Uso indiscriminado de fumacê aumenta a população de mosquitos imunes

Dose acima do recomendado transforma remédio em veneno e é recurso extremo só indicado para momentos de alta transmissão
terça-feira, 01 de março de 2016
por Ana Borges
(Foto: Flickr)
(Foto: Flickr)

“Nebulização (fumacê) são inseticidas líquidos espalhados pelas máquinas de nebulização, que matam os insetos adultos enquanto estão voando, pela manhã e à tarde, porque o Aedes tem hábitos diurnos. O fumacê não deve ser aplicado indiscriminadamente, sendo utilizado somente quando existe a transmissão da doença em surtos ou epidemias. Desse modo, a nebulização pode ser considerada um recurso extremo, porque é utilizada num momento de alta transmissão, quando as ações preventivas de combate à dengue falharam ou não foram adotadas”, descreve o Dicionário inFormal.

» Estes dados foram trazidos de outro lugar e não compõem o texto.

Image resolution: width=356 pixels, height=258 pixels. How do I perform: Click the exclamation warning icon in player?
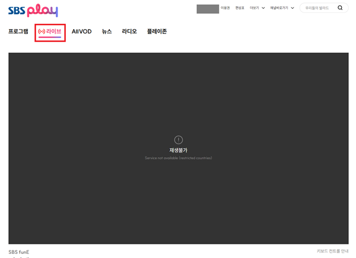tap(178, 140)
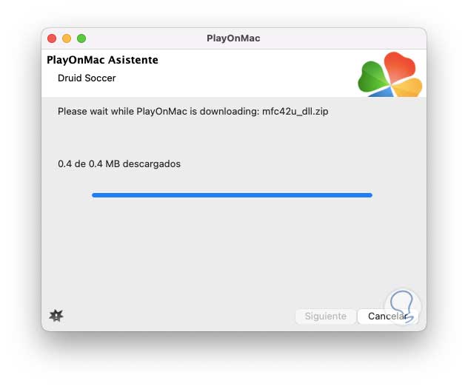Image resolution: width=468 pixels, height=386 pixels.
Task: Click the green petal of the clover
Action: pos(373,77)
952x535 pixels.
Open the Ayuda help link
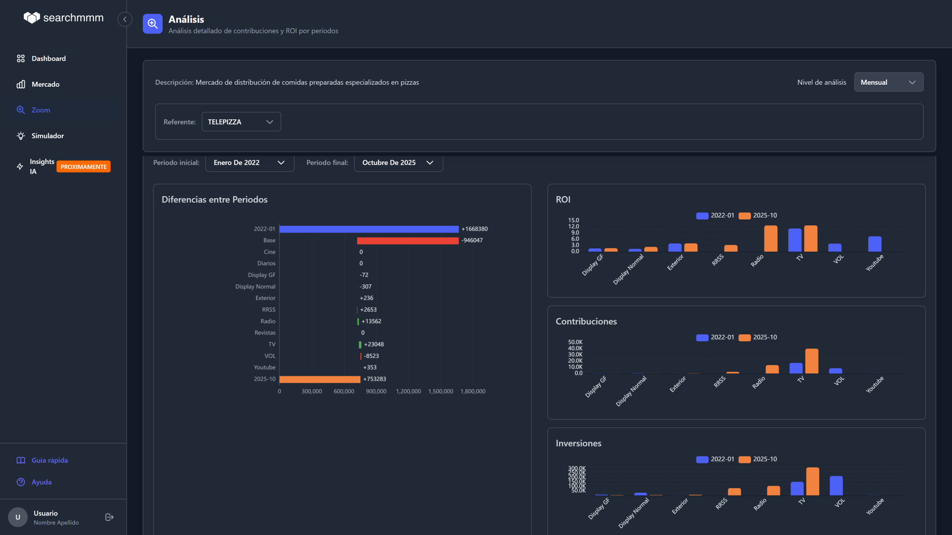coord(41,482)
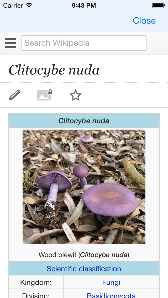The height and width of the screenshot is (298, 168).
Task: Tap the Carrier signal label
Action: 13,5
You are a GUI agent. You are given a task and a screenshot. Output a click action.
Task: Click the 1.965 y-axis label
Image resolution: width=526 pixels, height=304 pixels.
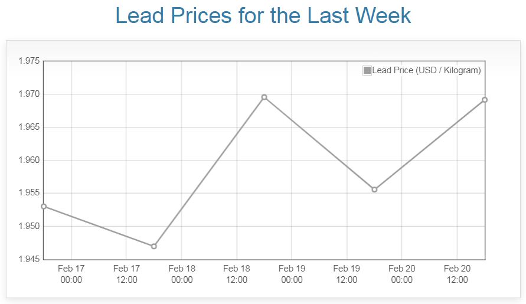point(28,127)
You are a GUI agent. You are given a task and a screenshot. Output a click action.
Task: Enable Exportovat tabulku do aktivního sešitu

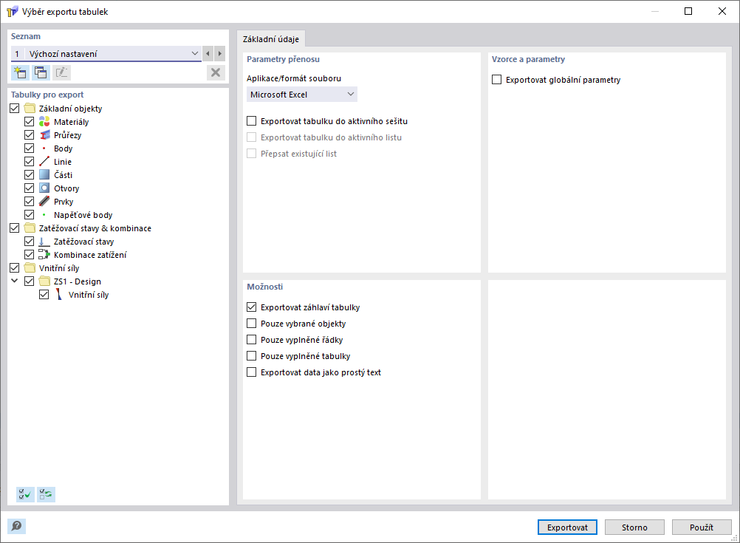pos(252,121)
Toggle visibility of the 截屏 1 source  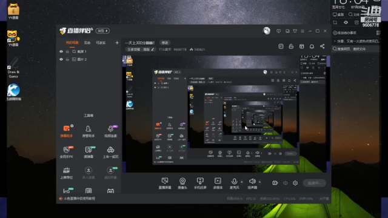(61, 51)
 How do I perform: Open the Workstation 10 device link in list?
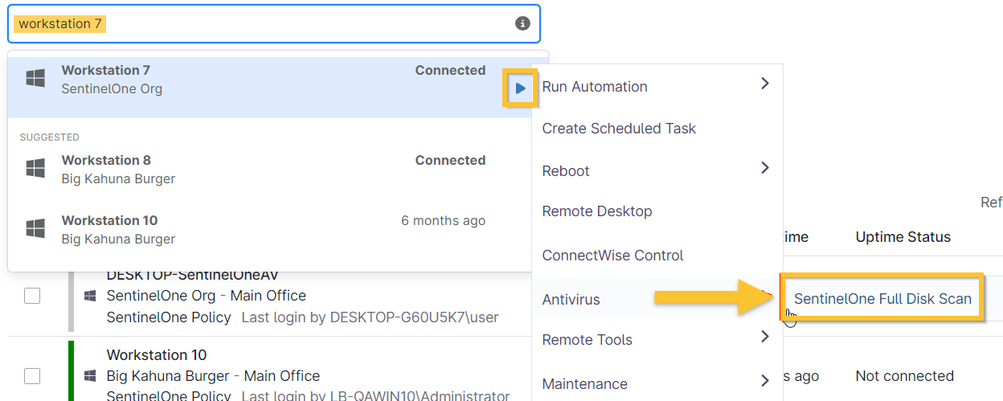[x=157, y=355]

Os especialistas alertam que a “ação do inseticida é localizada e pouco duradoura e mata somente mosquitos que estiverem voando no momento em que o veneno é usado. Seu efeito dura, em média, meia hora. Depois disso não mata mais nenhum mosquito que por acaso vá sobrevoar o local. Por isso, a maneira mais eficaz de combater o avanço dos mosquitos é acabar com os criadouros”.

A entomologista Denise Valle, da Fiocruz, que estuda as formas de conter a expansão do Aedes aegypti, esclarece: “Todos os inseticidas são neurotóxicos, ou seja, atacam o sistema nervoso. O que muda de remédio para veneno é a dose. Neste caso [combate ao Aedes aegypti] ele é jogado em doses capazes de matar o mosquito. O problema é o uso indiscriminado de inseticidas. Há condomínios que passam inseticida duas vezes por dia, um absurdo. O inseticida serve para bloquear epidemias e não deve nunca ser usado de forma preventiva”.

Nova Friburgo não utiliza os veículos de fumacê para combater o Aedes. De acordo com o secretário municipal de Saúde, Rafael Tavares, “essa estratégia de combate acaba matando predadores naturais do Aedes aegypti, como aranhas e lagartixas. Além disso, na primeira chuva, esse veneno contamina os lençóis freáticos. Como o fumacê apenas vaporiza as ruas, acaba não atingindo os criadouros dentro das residências. Por isso a cooperação das pessoas em fiscalizar os possíveis focos dentro de suas casas ainda é a melhor estratégia”.

Segundo boletim da Coordenação de Vigilância Epidemiológica, durante o período de 3 de janeiro de 2016 a 20 de fevereiro foram confirmados: dengue, 621 casos; zika (casos suspeitos em gestante), 29 casos em investigação, aguardando resultados laboratoriais específicos enviados ao laboratório de referência. (Dados atualizados em 24/02/2016 e sujeitos a revisão).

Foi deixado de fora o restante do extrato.